Les violences conjugales

Vivre dans la violence, le doute, et les pleures

victime de violence
Écrit par Alexandra Renaud

Après plusieurs années de vie commune avec Matt, une certaine habitude et lassitude s’étaient installées. Je vivais les mêmes jours à répétition, j’étais victime de violence, qui avec les cris, rythmaient mon quotidien. Mais ça, ce n’est qu’une partie de l’iceberg. J’avais un entourage très restreint qui ne prenait pas souvent de mes nouvelles. Ma famille s’est éloignée de moi, et moi aussi. Je me renfermais sur moi-même comme une évidence, à cette époque, j’étais saisonnière.

victime de violence, je me retrouvai dehors avec mes valises

 Des fois ça se passait bien, des fois ça se passait mal. Je profitais de mon temps libre pour venir le voir, mais on se disputait. Et un jour, j’en pouvais plus, une grosse dispute éclata. Je me retrouvai du coup dehors avec mes valises à devoir prendre le train de toute urgence, et ensuite le funiculaire. J’arrivai sur le lieu de mon travail et j’étais vraiment très contrariée. À l’époque, j’étais responsable barmaid. Je continuai mon travail machinalement pendant 3 jours, jusqu’à avoir l’idée d’avaler une boîte de comprimés de somnifères. J’étais à ce moment-là derrière mon bar.

Une descente violente en enfer

 Ma collègue de chambre arriva et me dit: « mais tu fais une drôle de tête ». C’est à ce moment-là que j’ai réalisé ma bêtise. Elle alerta les responsables de l’hôtel pour leur annoncer mon geste désespéré. À ce moment-là, j’avais à peu près 21 ans. Mais, je n’arrivais pas à le quitter, je voulais arrêter cette relation malsaine, une relation qui n’aboutissait à rien. Malgré tout ça, la femme, victime de violence que j’étais, n’y parvenait pas, c’était sans cesse un recommencement. Ces situations sont devenues des habitudes, j’en ai vécu plus de 1000 fois.
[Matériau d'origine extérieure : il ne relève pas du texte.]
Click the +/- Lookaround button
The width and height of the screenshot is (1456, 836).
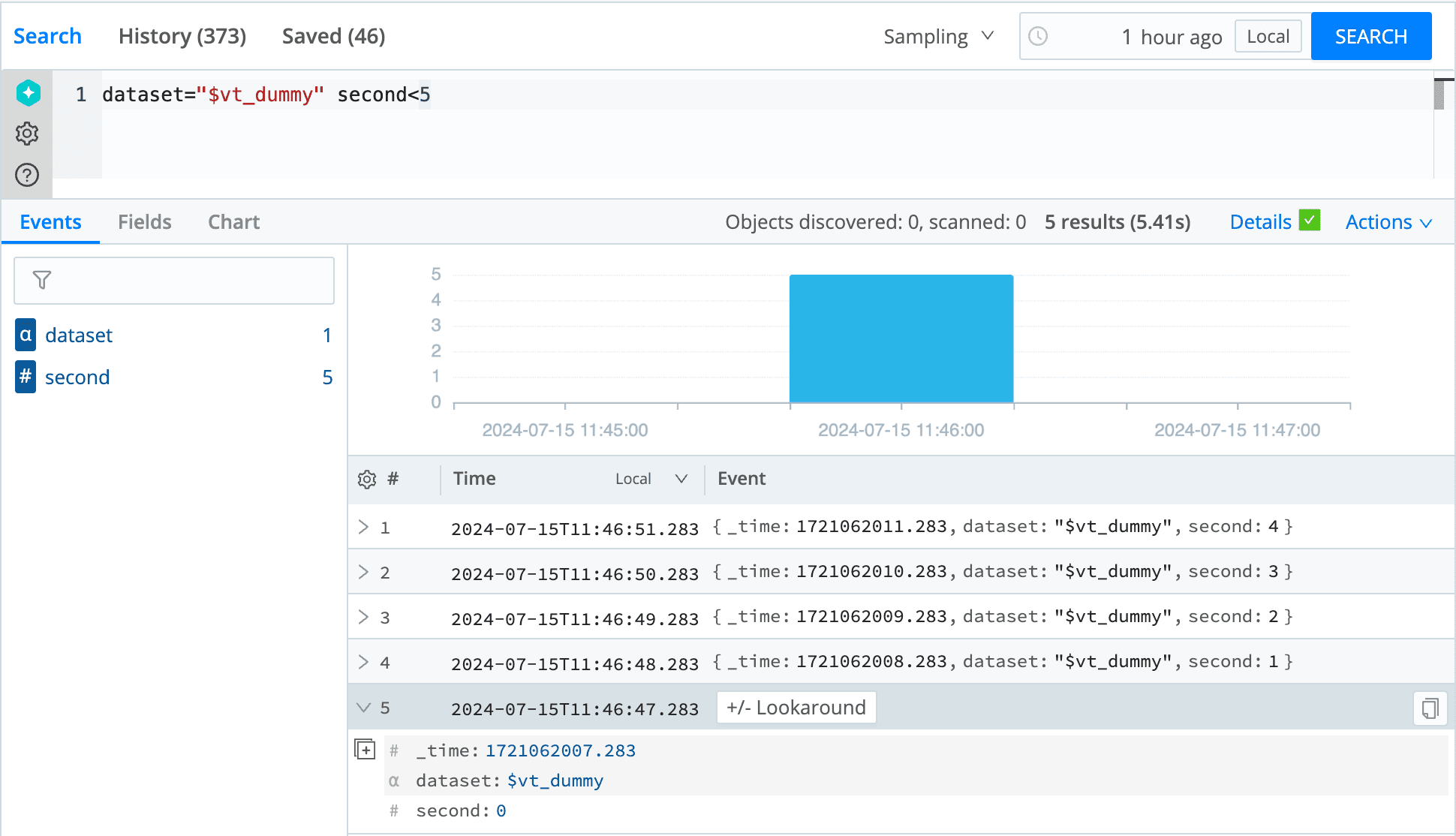point(796,708)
 Et d’une violence de plus en plus accrue. Heureuse en couple, je ne pense pas l’avoir été, ni avoir connu une vraie complicité avec l’être aimé. Au fil des années, je vivais dans un certain confort, mais au final je n’avais que ça. J’avais du brillant, mais pas d’amour. Au fil des années, il pensait même m’acheter, à me faire sans cesse des réflexions. Je vivais au jour le jour, mais je ne me serais jamais doutée que ça deviendrait des années. J’avais des doutes, je pleurais, mais je n’arrivais toujours pas à partir.

Les agressions physiques dans le couple n’arrivent pas soudainement mais résultent d’une escalade de comportements abusifs et d’intimidations. La pire violence n’est pas la plus visible. Si une femme victime de violence conjugale ne part, c’est qu’elle a été piégée, mise sous emprise. Comprendre l’emprise, c’est aussi s’en défendre.